Data extracts Start Marker

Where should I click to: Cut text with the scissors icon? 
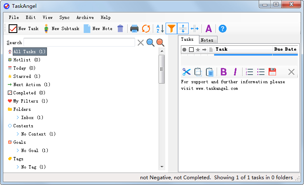point(187,72)
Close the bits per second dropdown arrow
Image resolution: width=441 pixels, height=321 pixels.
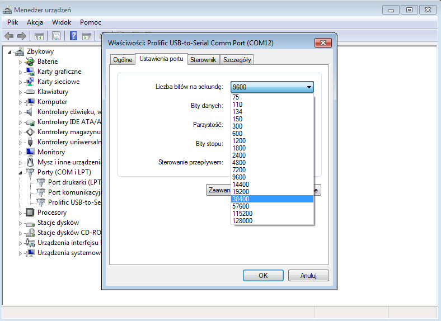[x=308, y=87]
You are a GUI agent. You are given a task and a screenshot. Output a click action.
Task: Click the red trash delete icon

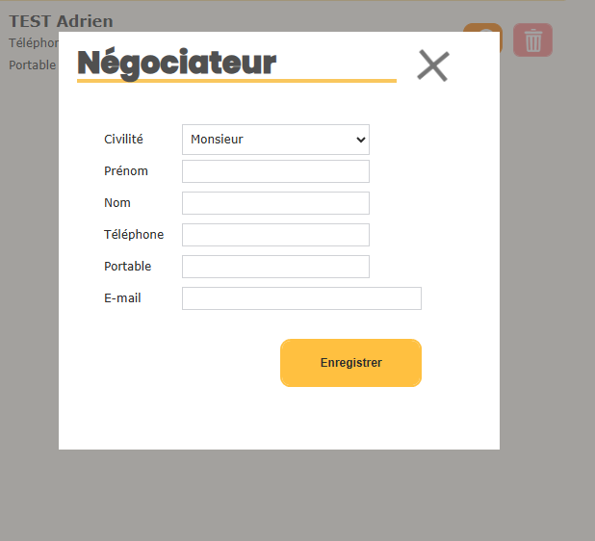532,39
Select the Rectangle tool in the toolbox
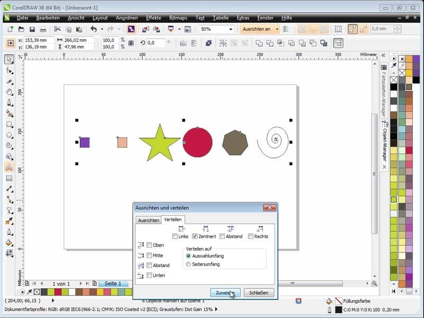Viewport: 424px width, 318px height. click(9, 125)
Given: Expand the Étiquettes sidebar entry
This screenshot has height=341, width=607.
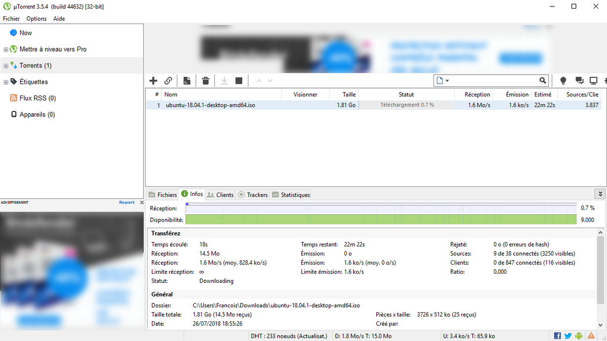Looking at the screenshot, I should [x=5, y=81].
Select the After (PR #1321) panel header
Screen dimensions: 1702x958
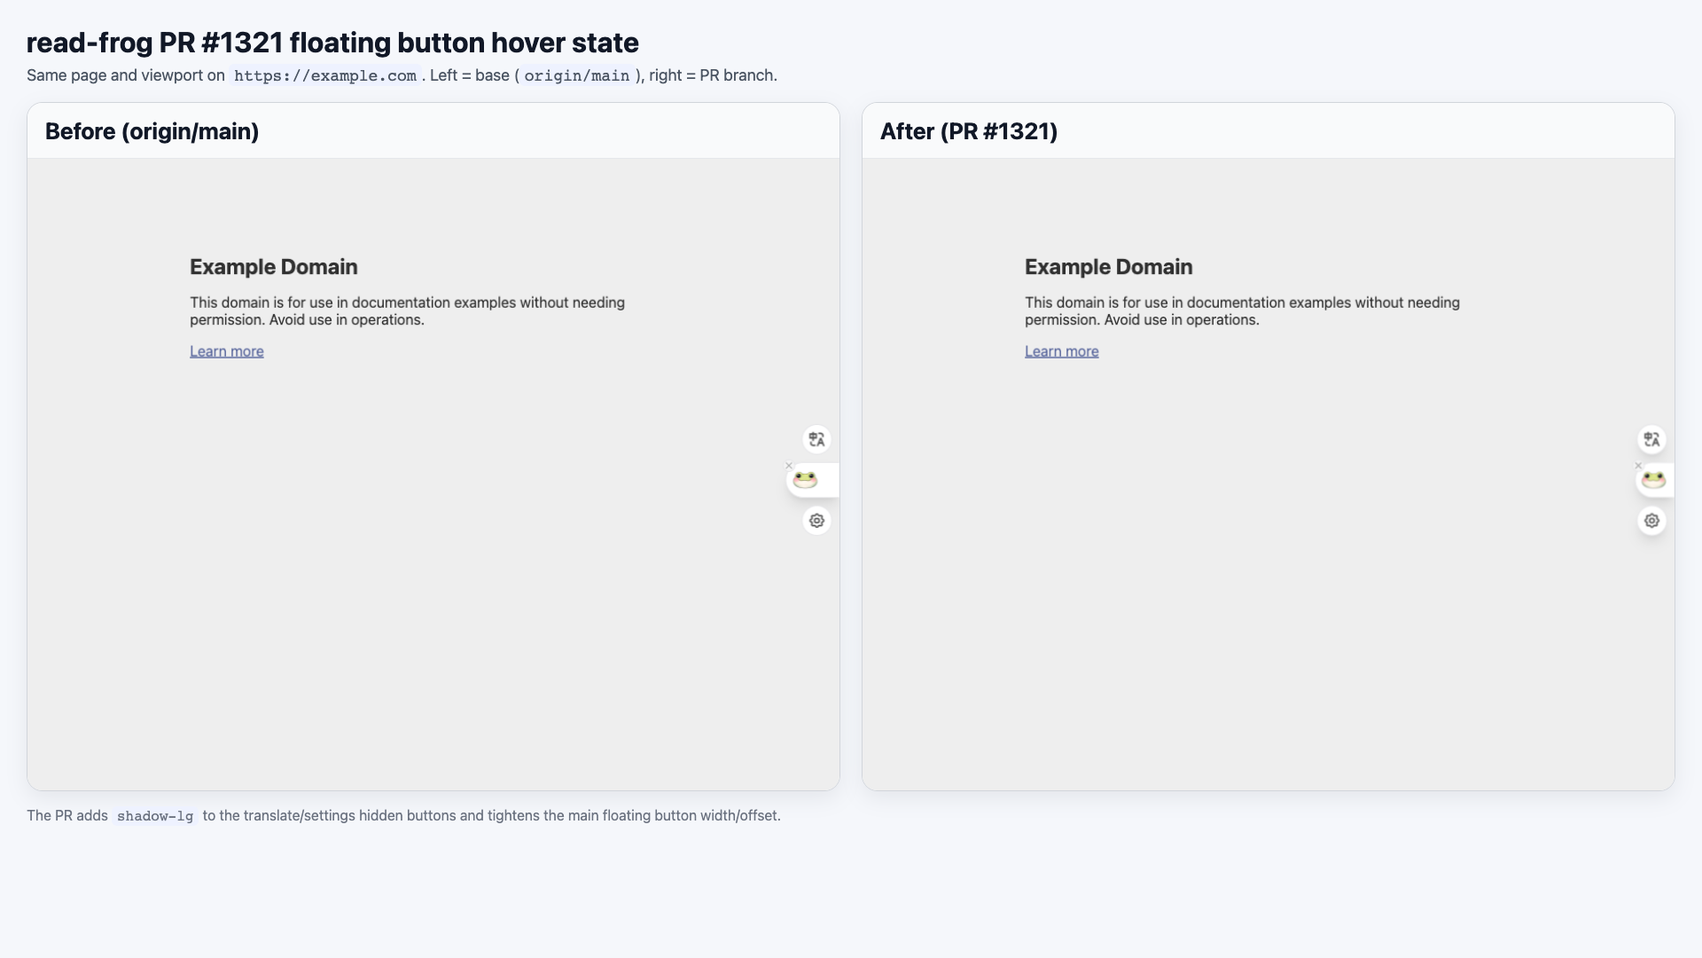(x=969, y=131)
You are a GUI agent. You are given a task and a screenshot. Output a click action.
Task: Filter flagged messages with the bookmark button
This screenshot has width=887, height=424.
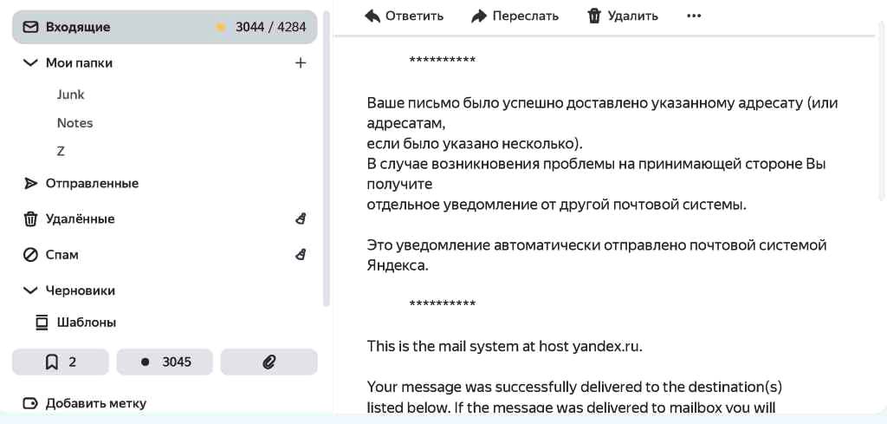pos(61,362)
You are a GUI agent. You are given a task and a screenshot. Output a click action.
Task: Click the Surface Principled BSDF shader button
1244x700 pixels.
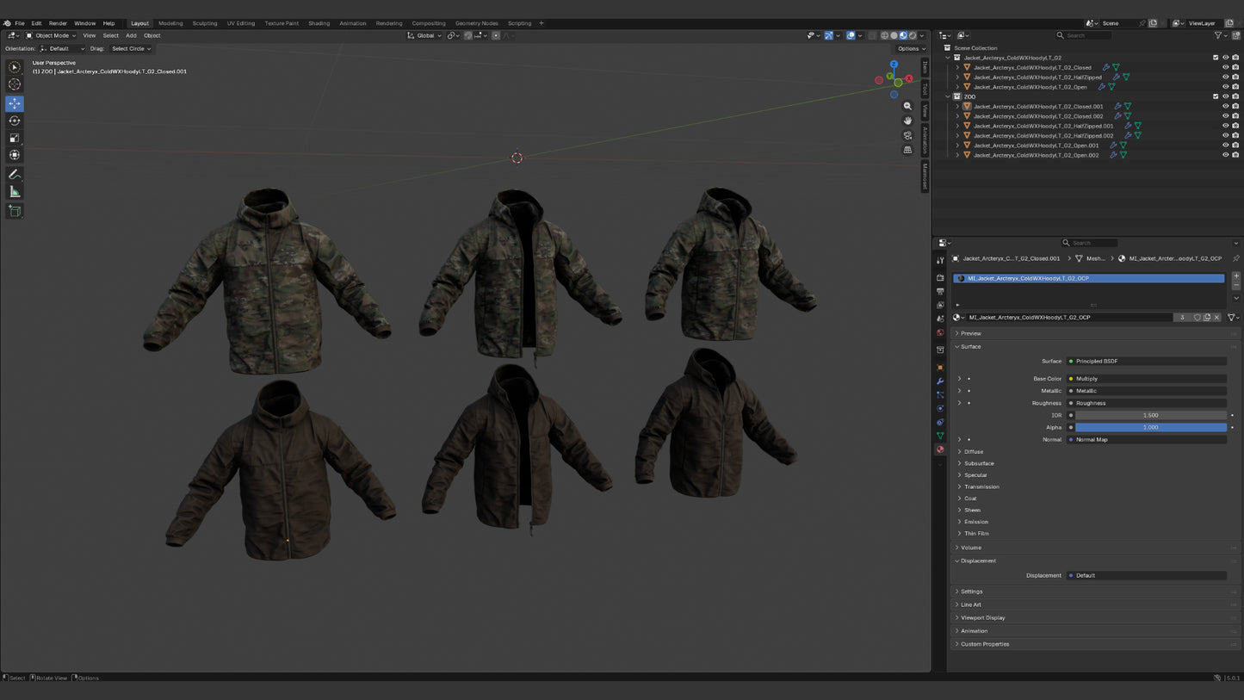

Data extracts End Marker

**Description of the task:**
Images aside, return each entry above precisely as it stands.

**The answer:**
Where should I click to: Cut text with the scissors icon? 
point(187,72)
Close the bits per second dropdown arrow
Image resolution: width=441 pixels, height=321 pixels.
[x=308, y=87]
You are a GUI agent. You are given a task and a screenshot. Output a click action.
Task: Click the red trash delete icon

532,39
Select the Rectangle tool in the toolbox
Viewport: 424px width, 318px height. click(9, 125)
Given: Expand the Étiquettes sidebar entry
This screenshot has height=341, width=607.
Looking at the screenshot, I should [x=5, y=81].
Select the After (PR #1321) panel header
Screen dimensions: 1702x958
(x=969, y=131)
You are a GUI agent. You are given a task and a screenshot. Output a click action.
Task: Filter flagged messages with the bookmark button
This screenshot has width=887, height=424.
pos(61,362)
You are a GUI agent. You are given a task and a screenshot. Output a click action.
Task: Click the Surface Principled BSDF shader button
1244x700 pixels.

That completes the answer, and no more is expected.